For many people, the weekend is a time to relax after a long work week.
But instead of relaxing, dozens of Kirkland residents filled a room on the Google campus last Saturday to discuss issues of housing during a three-hour public workshop hosted by the Kirkland Housing Strategy Advisory Group.
During his welcoming remarks, Kirkland Deputy Mayor Jay Arnold noted the packed house and the fact that it was a Saturday morning.
“This is clearly an important issue to the City of Kirkland,” he said about housing.
Arthur Sullivan agreed.
“The fact that these people are (here on a weekend) says something about the topic,” he said.
Sullivan is a program manager for A Regional Coalition for Housing (ARCH), an inter-local agency that includes all Eastside cities and operates as an extension of the cities’ housing departments, and is working with the advisory group.
While the group unveiled the work it has done in the past eight months, the main purpose of the workshop was to get feedback from community members and incorporate those ideas into their recommendations to City Council.
“We’re here to listen,” said Sullivan.
Kirkland Mayor Amy Walen, who could not attend last weekend’s workshop due to illness, said the goal of the advisory group was to involve “representative stakeholders from throughout the community to help form recommendations for (the city’s) Housing Strategy Plan.”
“The purpose of our plan is to identify a wide variety of tasks that the city might undertake over time to implement current housing goals and policies,” she said.
The morning started with participants looking over display boards with information the advisory group has gathered so far. Once the formal programming began, people broke up into small groups for discussions on three specific topics: housing supply and diversity, affordable housing and neighborhood character. Participants had the opportunity to discuss two of the topics for about 45 minutes each.

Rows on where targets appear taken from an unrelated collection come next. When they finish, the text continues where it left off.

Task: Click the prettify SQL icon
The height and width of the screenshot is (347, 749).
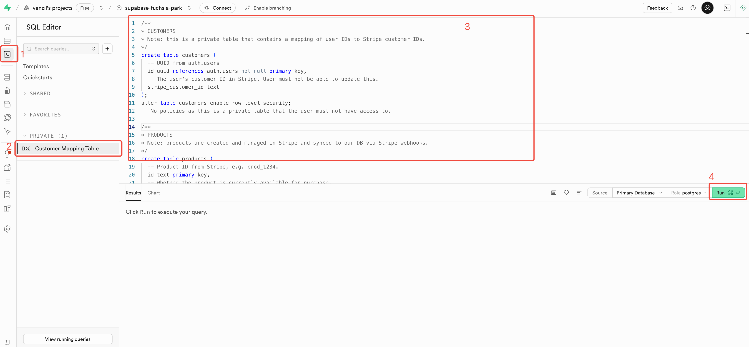Action: tap(579, 193)
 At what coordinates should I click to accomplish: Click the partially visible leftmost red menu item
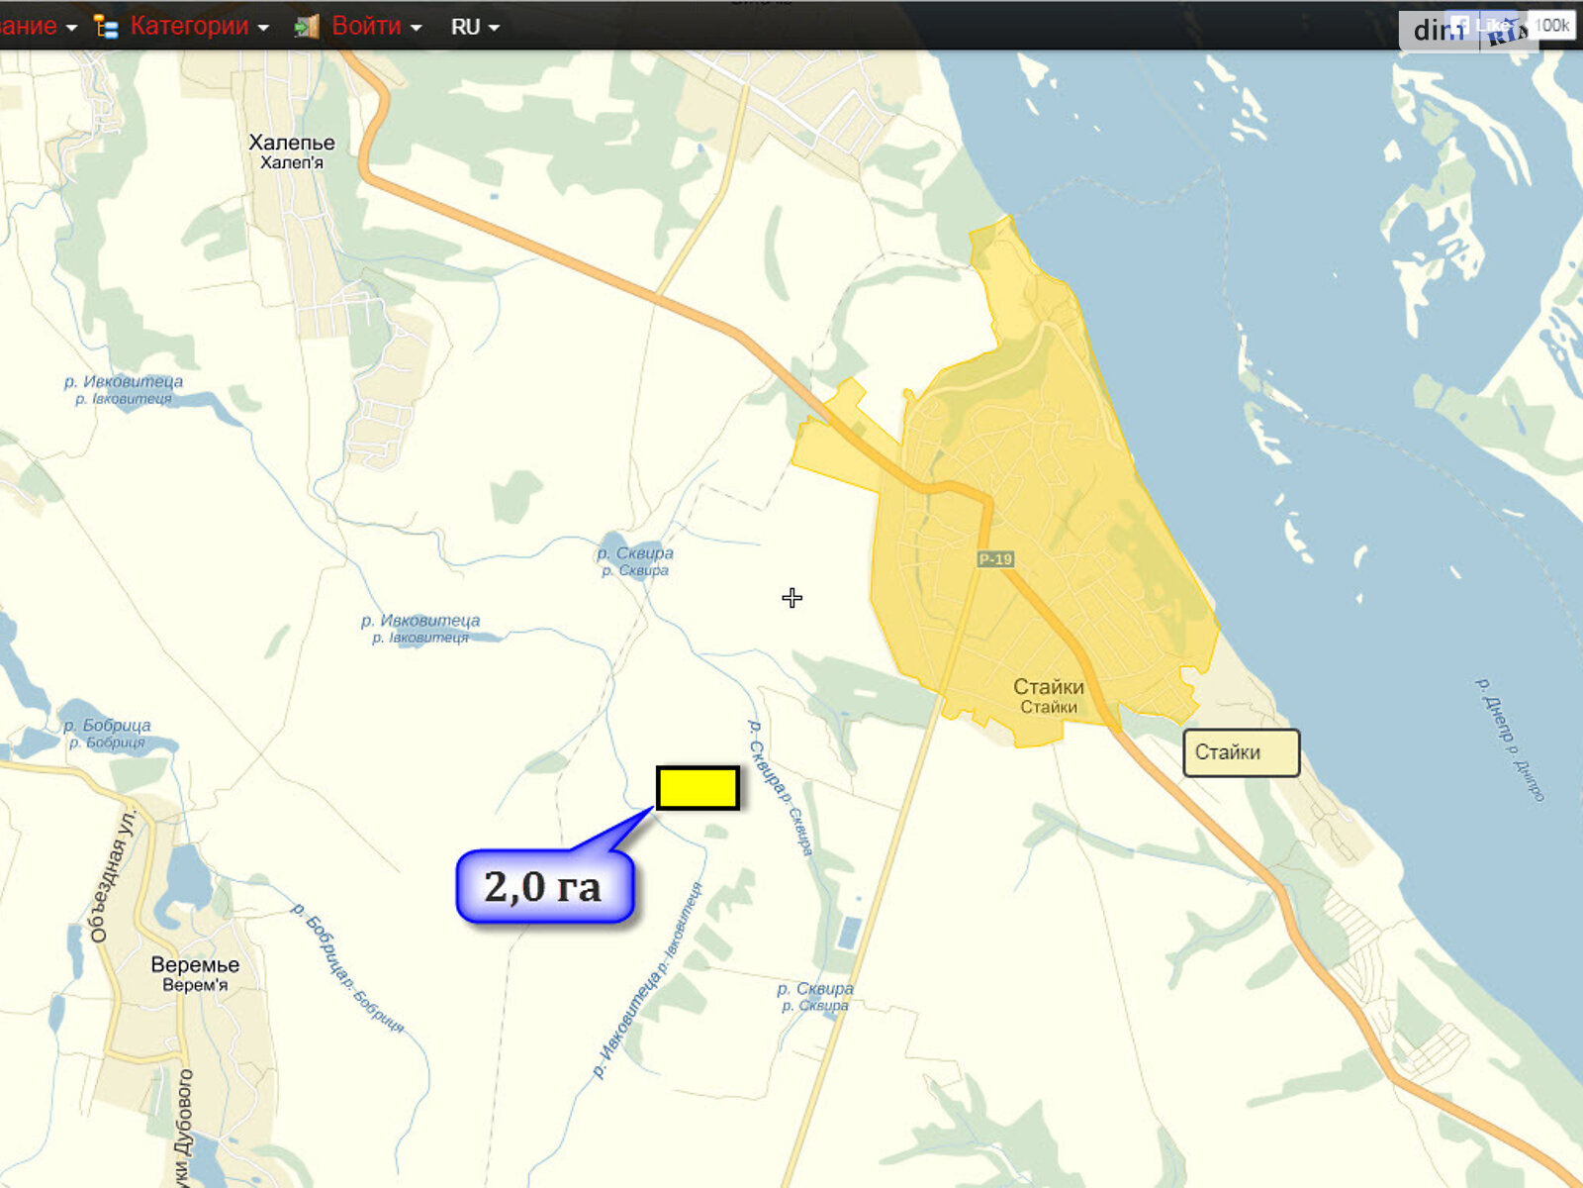click(36, 27)
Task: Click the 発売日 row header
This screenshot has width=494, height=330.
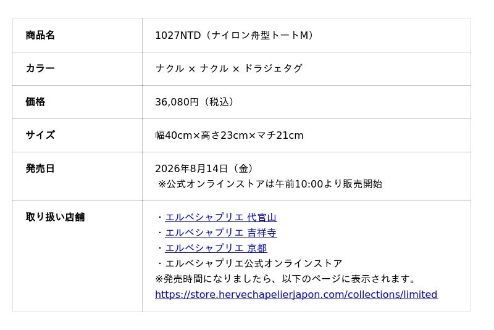Action: click(40, 168)
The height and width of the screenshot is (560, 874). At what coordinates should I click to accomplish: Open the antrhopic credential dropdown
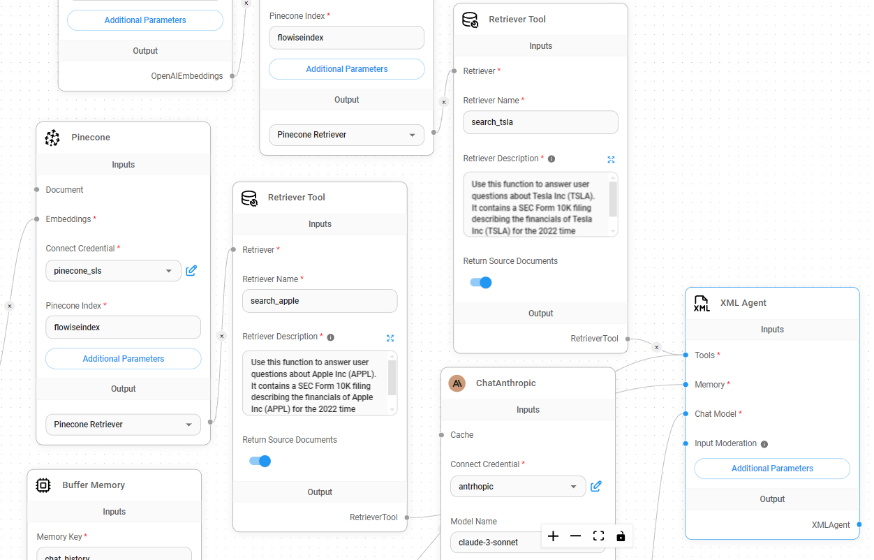click(x=518, y=486)
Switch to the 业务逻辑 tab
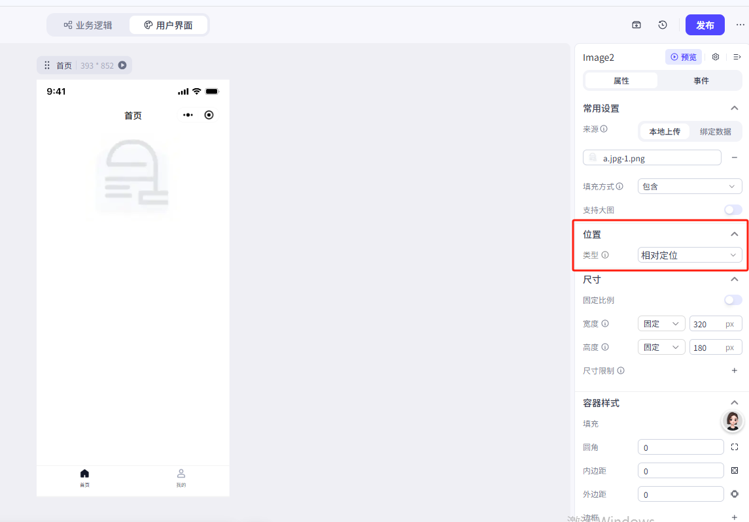Viewport: 749px width, 522px height. click(x=88, y=25)
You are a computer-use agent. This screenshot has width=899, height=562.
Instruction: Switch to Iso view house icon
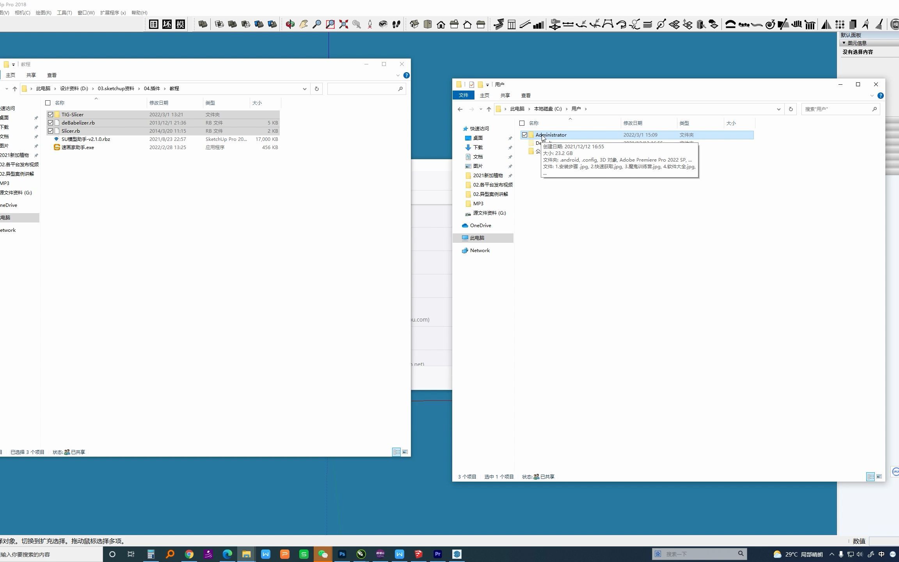pyautogui.click(x=414, y=24)
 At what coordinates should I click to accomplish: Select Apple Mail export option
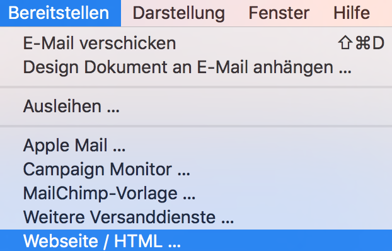click(x=196, y=145)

In the housing supply and diversity discussions, people discussed different types of housing and what they thought would be appropriate in Kirkland. These types ranged from single family homes, to multi-family units, to dormitories.
One participant noted that when discussing preserving a neighborhood’s character, people often get confused and think this means uniformity. He said preserving character does not mean only having one type of housing, such as single-family homes. To do this, he said, it would bring only one type of resident into the community. There is a difference between maintaining character and being identical, he said.
When discussing affordable housing, one of the concerns people brought up was the fact that they thought incentives and benefits of affordable housing should go more directly to local residents, not others such as out-0f-state developers.
This is an important issue to Walen.
“As a small business owner I know the barriers that keep my employees from living in Kirkland,” she said. “Other council members have similar insights. We want to see opportunities for everyone. As a council we want our community to be open, inclusive and welcoming to everyone.”
People also acknowledged that affordability can be dependent on construction costs.
During the discussion on neighborhood character, the idea of 10-minute neighborhoods was a conversation topic. Participants discussed what types of services and amenities they would like to have within 10-minute walking distance of where they live.
One woman shared that she takes transit everywhere and how that factors a lot into her choices. She added that she would like to see more “neighborliness” in the community as people don’t seem to know each other or what anyone else is doing.
“It’s really sad to me,” she said.
Another issue that was brought up during these discussions was that of safety and accessibility when it comes to a neighborhood’s walkability.
Prior to the workshop, Sullivan said some of the work the advisory has done includes an online survey that brought in more than 1,400 responses (more than any other online survey the city has done) and in-person focus groups.
He added that there is no hard timeline for when the group will report to council.